#### AIM
Reproduce the items from the line containing "This screenshot has width=1024, height=767." through the end of the items, with "toolbar" replaced by "menu bar" and nothing else changed. Leave the pictures out.

::::

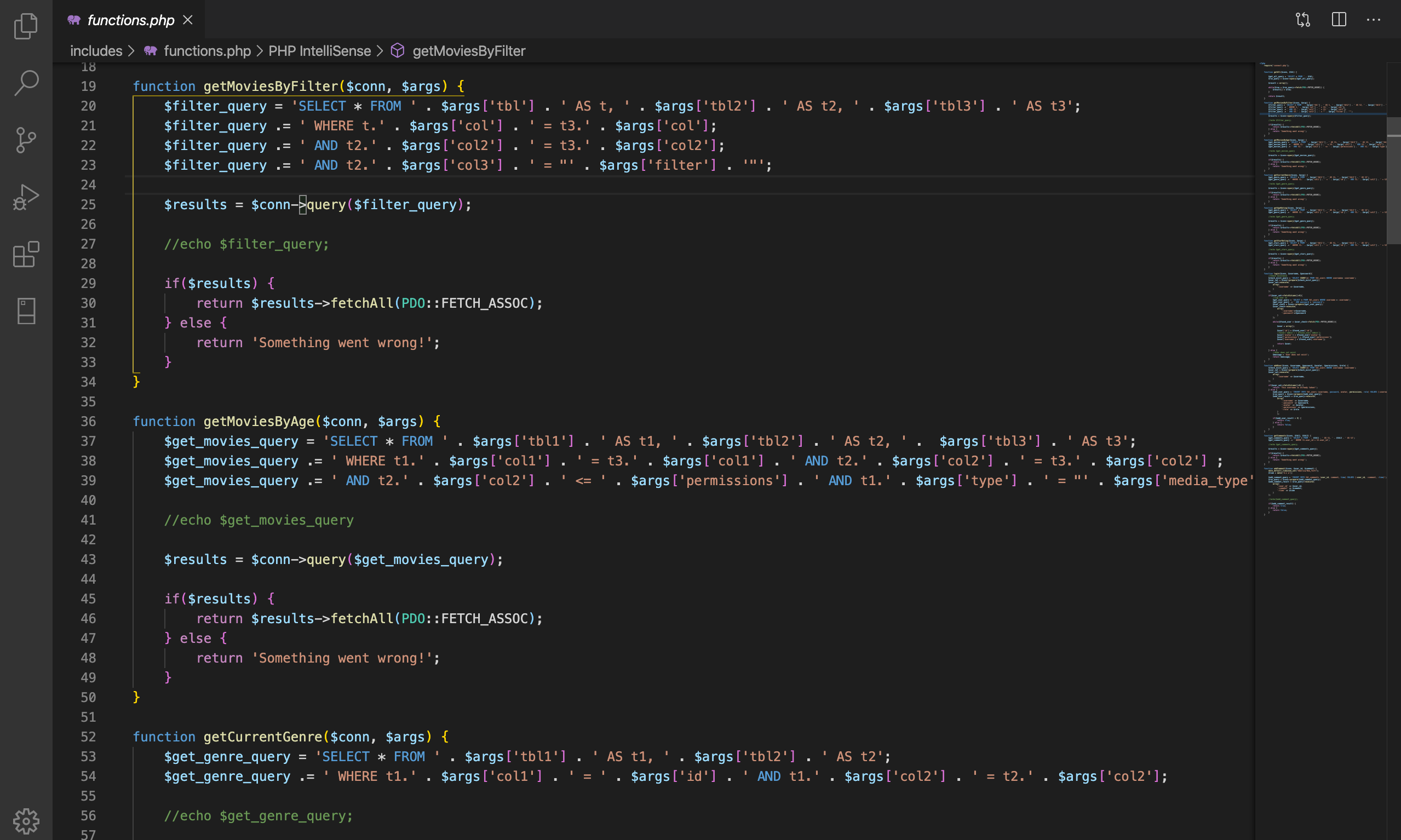This screenshot has height=840, width=1401.
Task: Open changes comparison for functions.php
Action: (1304, 19)
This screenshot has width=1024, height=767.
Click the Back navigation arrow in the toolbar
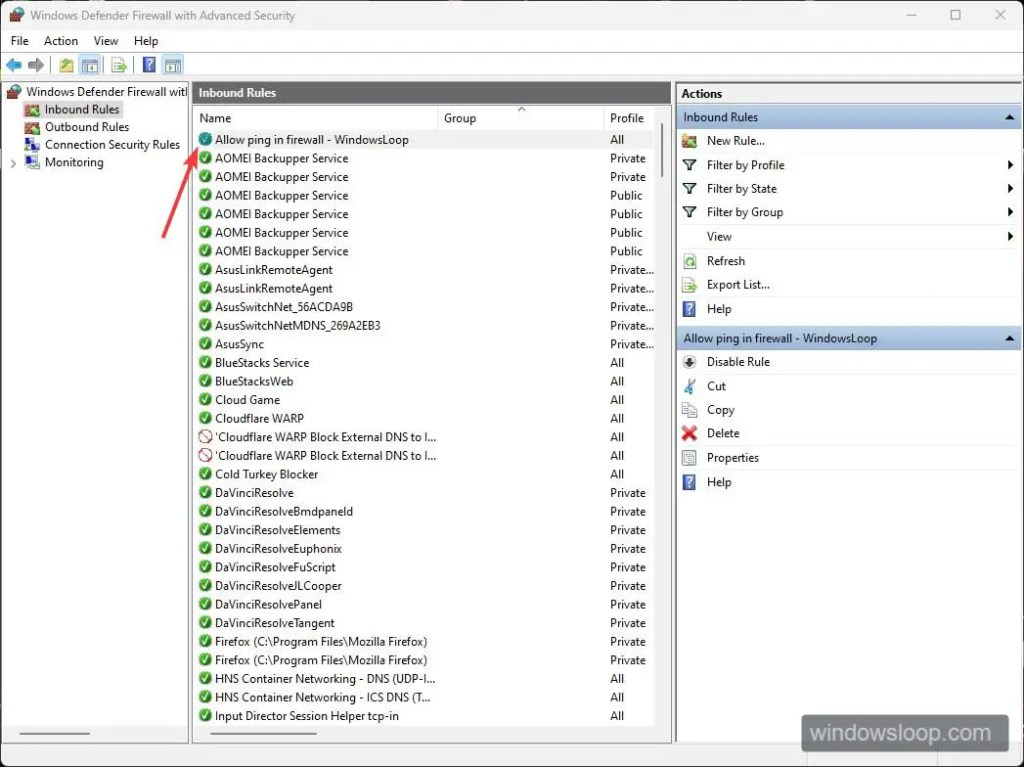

::::

#### OUTPUT OF THE EXERCISE
This screenshot has width=1024, height=767.
Click the Back navigation arrow in the menu bar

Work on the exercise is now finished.